Prompt: Would you reproduce exactly, and only, the lines starting at the one with "Viewport: 1024px width, 553px" and ending at the last line of the data, with both included? Leave the pictures out.

--- START ---

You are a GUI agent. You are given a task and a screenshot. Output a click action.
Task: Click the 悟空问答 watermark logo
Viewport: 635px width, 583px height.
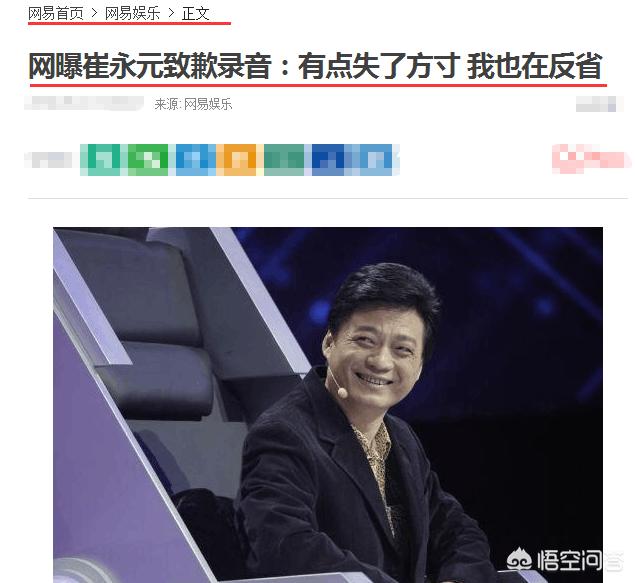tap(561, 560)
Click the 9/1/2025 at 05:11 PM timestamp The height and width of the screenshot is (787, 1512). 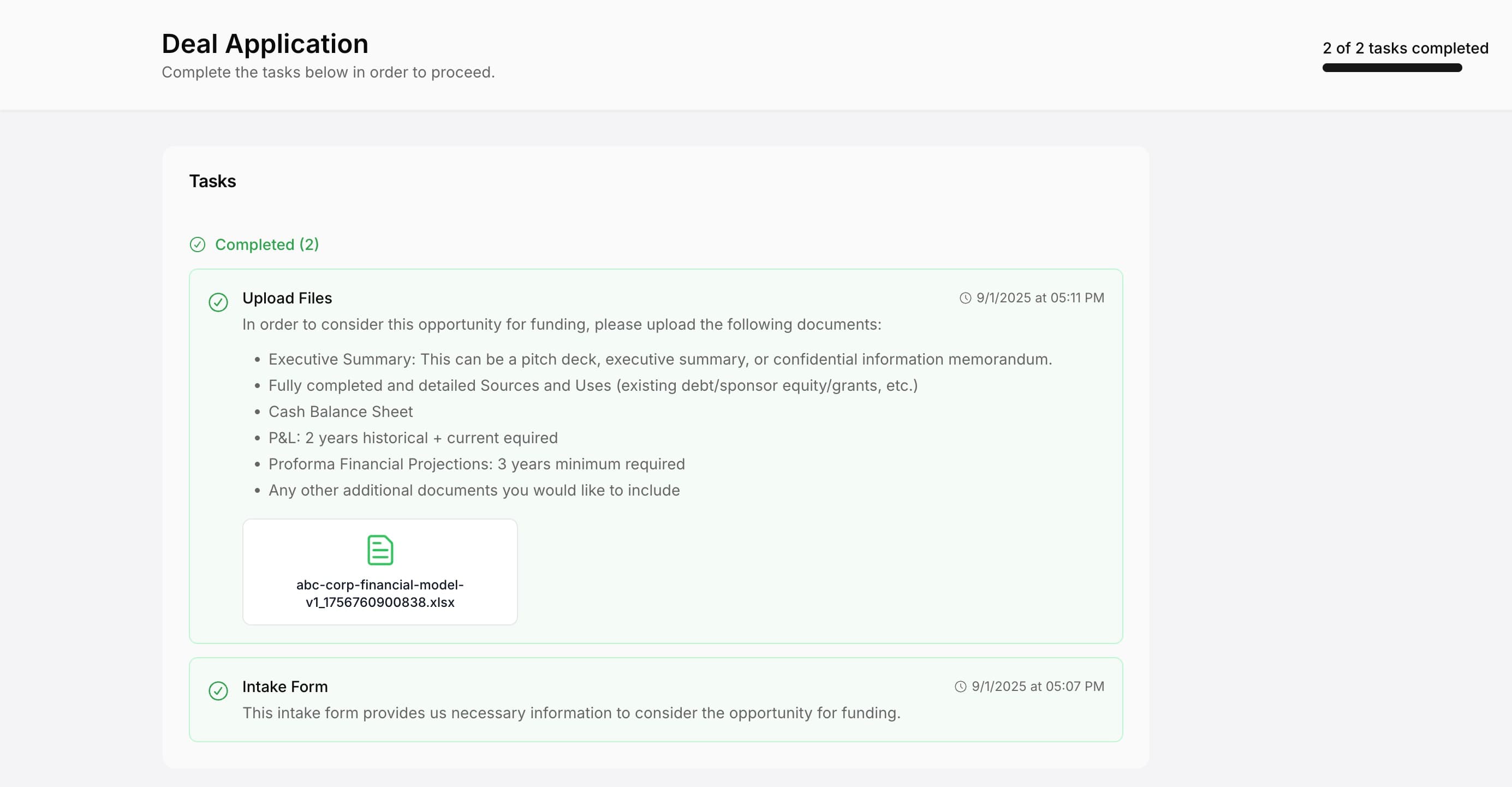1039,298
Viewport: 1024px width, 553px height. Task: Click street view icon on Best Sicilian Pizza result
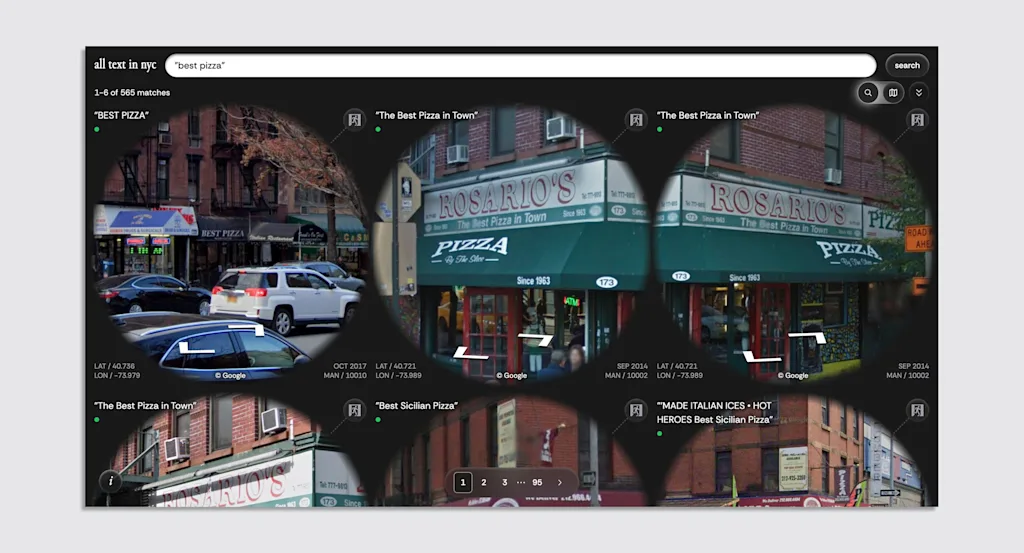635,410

--- END ---

Solution for this problem:
Viewport: 1024px width, 553px height. Task: Click street view icon on Best Sicilian Pizza result
635,410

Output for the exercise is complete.